Massage School Student Clinics and COVID-19

Tessa Crume, PhD, MSPH

(Note: ABMP connected with epidemiologist Tessa Crume, an associate professor in the Epidemiology Department at the Colorado School of Health at the University of Colorado Anschutz Medical Campus, to get her expert advice on this question.)

Q: Should I open my school’s student clinic or only allow students to work on each other?

A. On a national level in the US, new cases of COVID-19 are lower than the peaks seen in March and April 2020, however the number of cases are increasing in most regions.1 Case numbers are surging in several states that were the first to reopen. While some would like to attribute these spikes to increased testing, the percentage of people testing positive and the number of hospitalizations is also increasing, making this an unlikely explanation. To find out if community spread is common in your area, the New York Times has some very nice data visualization tools that describe where new cases are increasing. 

The danger of opening your student clinic to the public is that you will be introducing considerable risk to your students. We have learned that people, particularly those who are healthy and young can be infected with the SARS-CoV-2 virus and experience no symptoms (asymptomatic).2 This has been called “silent transmission” and contributes to community spread. In addition, empirical studies suggest that infected individuals, who will later go on to develop symptoms, are more infectious during the presymptomatic stage.3 This is very unusual for a respiratory virus and one of the reasons that SARS-CoV-2 has been so “successful” at creating a pandemic. 

Following the ABMP Back-to-Practice Guidelines regarding the pre-session health intake interview and repeating this interview when the client arrives is a best practice, however it is no guarantee. Every additional person who enters your student clinic will introduce potential risk because symptom-based screening will not detect those who are presymptomatic or asymptomatic. Most cities or municipalities do not have robust contract tracing in place to allow individuals to know if they’ve been exposed to someone who tested positive for the virus. 
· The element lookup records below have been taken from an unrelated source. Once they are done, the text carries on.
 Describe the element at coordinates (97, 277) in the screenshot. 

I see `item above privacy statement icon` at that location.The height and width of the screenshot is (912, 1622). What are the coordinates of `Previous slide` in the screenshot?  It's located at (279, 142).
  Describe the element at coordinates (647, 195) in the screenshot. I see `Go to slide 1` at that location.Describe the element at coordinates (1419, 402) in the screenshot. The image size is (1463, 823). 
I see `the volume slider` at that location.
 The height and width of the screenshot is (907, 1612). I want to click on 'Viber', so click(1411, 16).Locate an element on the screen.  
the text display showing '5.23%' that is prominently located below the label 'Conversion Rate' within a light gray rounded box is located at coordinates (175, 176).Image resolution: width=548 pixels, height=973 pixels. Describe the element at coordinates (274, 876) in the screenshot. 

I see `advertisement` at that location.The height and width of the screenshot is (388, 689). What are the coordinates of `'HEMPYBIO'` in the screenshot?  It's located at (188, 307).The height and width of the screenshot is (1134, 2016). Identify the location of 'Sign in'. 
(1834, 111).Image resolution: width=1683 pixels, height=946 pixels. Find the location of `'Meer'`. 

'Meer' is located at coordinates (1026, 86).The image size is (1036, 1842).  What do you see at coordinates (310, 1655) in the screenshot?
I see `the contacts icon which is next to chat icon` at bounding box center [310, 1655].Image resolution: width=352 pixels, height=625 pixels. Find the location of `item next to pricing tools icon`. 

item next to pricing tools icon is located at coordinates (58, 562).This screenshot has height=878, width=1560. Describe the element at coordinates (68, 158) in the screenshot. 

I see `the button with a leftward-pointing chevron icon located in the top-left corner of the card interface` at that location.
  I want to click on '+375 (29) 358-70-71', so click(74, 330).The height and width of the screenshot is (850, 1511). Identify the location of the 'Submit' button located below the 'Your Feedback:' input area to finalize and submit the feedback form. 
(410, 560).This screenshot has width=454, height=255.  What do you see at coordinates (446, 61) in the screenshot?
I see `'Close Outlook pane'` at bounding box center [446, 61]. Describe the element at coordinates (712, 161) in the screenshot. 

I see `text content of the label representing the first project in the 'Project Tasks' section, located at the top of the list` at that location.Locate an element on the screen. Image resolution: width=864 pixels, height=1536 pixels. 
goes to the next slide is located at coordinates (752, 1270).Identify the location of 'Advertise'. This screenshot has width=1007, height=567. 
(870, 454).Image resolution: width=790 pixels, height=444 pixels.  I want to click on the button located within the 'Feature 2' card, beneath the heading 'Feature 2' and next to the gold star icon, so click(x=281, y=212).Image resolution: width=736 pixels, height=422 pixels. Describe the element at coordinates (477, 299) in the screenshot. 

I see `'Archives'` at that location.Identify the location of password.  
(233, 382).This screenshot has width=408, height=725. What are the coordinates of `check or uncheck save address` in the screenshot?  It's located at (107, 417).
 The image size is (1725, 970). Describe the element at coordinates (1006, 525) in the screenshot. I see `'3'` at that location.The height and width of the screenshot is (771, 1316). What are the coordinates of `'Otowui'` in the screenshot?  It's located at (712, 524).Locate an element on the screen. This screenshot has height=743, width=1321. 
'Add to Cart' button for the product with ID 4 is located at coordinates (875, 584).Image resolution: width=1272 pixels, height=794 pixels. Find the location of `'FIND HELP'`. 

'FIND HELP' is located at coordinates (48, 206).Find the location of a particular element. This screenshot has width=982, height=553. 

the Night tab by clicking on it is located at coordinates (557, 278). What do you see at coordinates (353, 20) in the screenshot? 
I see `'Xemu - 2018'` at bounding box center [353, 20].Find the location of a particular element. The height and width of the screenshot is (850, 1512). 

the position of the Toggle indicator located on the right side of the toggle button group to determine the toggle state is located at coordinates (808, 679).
We all have to make challenging decisions each day about how to operate in this pandemic. Spending more than 15 minutes within 6 feet of another person in an indoor setting without a mask is considered a high-risk encounter. Thus, having students working on each other with one person not wearing a mask, for either facial work or in a prone position, would meet that criteria. Opening the clinic to the public would elevate the risk even further and I would recommend against it. To mitigate the risk of students potentially transmitting the virus to each other, I would provide frequent reminders that they should all be wearing masks properly at all times and wash their hands frequently with soap and water, while also providing lenient absence policies so they don’t feel pressure to be physically present if they are feeling sick. 


1. Centers for Disease Control and Prevention, “Weekly Surveillance Summary of US COVID-19 Activity,” Accessed July 2020,

2. S. M. Moghada et al., “The Implications of Silent Transmission for the Control of COVID-19 Outbreaks,” Proceedings of the National Academies of Sciences of the United States of America, accessed July 2020,

3. X. He et al., “Temporal Dynamics in Viral Shedding and Transmissibility of COVID-19,” Nature Medicine 26 (2020): 672–75.

author bio

Dr. Tessa Crume is an associate professor in the Epidemiology Department at the Colorado School of Health at the University of Colorado Anschutz Medical Campus. Her research focuses on the development and utilization of public health surveillance systems to understand the burden of disease. She has been an academic researcher since 2011, before which she worked for a decade as an applied epidemiologist at the state and federal level, analyzing surveillance data and evaluating public health impact. She has taught the core epidemiology class at the Colorado School of Public Health for nine years.